Un nom comme un drapeau

Par Michel Etiévent
Historien, écrivain et journaliste

C’était un après-midi dans l’ocre blond d’une fin d’octobre 1941. Il fallut, ce jour-là, mourir à dix-sept ans. Dans les ombres de la carrière de Châteaubriant, le vent rapporte parfois ce que fut le calvaire. On entendit des camions, des murmures lointains de Marseillaise, les cris des vingt-sept résistants liés aux poteaux. On ne sait pas si Guy réclama un bandeau.
On sait juste qu’il ne voulait pas mourir. à quoi songea-t-il à deux secondes de la mitraille ? à l’enfance rue Baron où se croisaient l’espoir des galochiers de la rue Berzélius et les cris de misère des chiffonniers de la rue Legendre ? Au petit peuple des faubourgs qu’il frôlait tous les jours au retour de sa petite école des Épinettes ? Au père, député, qui un jour de Front populaire parla enfin de pain, de paix, de liberté ? à ces ouvriers qui chuchotaient congés payés, dignité et soleil au fond des fiches de paie ? L’enfant grandira dans ce dictionnaire de mots nouveaux qu’il va à son tour conjuguer. Derrière le père qui tonne à la tribune contre ceux qui oublient l’Espagne républicaine, il apprendra vite, le petit Guy. Au sein de la Jeunesse communiste, son chemin fécondera entre les solidarités tardives du quartier, les Avant-Garde glissés sous les portes du boulevard Bessières ou de la rue Cardinet. Ici, pour accueillir les réfugiés espagnols sur les quais de la gare de Lyon, là, pour lever le drapeau des ouvriers de Lavalette à Saint-Ouen, ailleurs encore pour défendre au hasard des cours de récré du lycée Carnot les petits juifs qui courbent déjà sous les insultes des beaux enfants de la plaine Monceau. Mais c’est l’heure, Guy. Il faut mourir maintenant. Là-bas le soleil s’écroule dans la douceur des genêts et les mitrailleuses s’impatientent. Encore un peu, père ! Juste le temps d’un orage de guerre, de tracts lancés au cœur des étals de marché de Saint-Ouen. Pour dire Non, non à l’humiliation, à la barbarie nazie, à la soumission. Oui, juste pour dire Non comme le ferait un enfant en colère. Un jour, à la gare de l’Est, on lui passera les menottes, on tentera de lui extorquer des noms. Sous les coups il ne livrera que le sien puis sera déporté vers Châteaubriant, ce vivier d’otages qu’il suffira de cueillir. C’est là qu’il va mourir.

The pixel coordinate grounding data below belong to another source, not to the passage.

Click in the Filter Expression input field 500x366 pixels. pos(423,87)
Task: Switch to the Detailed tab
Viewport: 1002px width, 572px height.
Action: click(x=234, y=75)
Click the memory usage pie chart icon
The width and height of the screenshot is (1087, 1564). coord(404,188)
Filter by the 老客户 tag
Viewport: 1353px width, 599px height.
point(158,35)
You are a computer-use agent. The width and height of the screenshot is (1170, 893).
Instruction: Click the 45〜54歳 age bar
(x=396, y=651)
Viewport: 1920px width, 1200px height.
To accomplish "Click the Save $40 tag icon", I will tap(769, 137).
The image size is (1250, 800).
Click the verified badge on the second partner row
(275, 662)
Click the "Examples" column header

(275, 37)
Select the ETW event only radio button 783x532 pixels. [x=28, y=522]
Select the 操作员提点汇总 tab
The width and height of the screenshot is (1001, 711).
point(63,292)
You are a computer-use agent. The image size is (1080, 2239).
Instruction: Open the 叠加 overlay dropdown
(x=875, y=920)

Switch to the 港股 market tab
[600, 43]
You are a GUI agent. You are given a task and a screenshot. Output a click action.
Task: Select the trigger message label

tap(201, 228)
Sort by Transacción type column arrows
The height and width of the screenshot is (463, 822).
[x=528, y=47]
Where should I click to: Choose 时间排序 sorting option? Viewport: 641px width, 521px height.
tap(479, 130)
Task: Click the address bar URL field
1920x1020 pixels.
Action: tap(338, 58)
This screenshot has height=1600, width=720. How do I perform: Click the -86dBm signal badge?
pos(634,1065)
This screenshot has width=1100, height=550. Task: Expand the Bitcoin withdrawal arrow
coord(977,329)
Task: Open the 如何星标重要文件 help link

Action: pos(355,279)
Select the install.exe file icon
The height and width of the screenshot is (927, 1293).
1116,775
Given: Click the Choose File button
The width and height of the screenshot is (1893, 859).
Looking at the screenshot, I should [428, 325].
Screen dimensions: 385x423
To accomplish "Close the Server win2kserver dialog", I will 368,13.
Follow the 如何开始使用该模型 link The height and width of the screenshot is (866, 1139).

À l’instant. à dix-sept ans… « à toi, petit papa, je te salue une dernière fois. Sache que j’ai fait de mon mieux pour suivre le chemin que tu m’as tracé. » Viendra l’éblouissement. Les dix balles au cœur du jeune communiste.

Au feu et aux nuits des maquis, son nom, bientôt, sera un drapeau.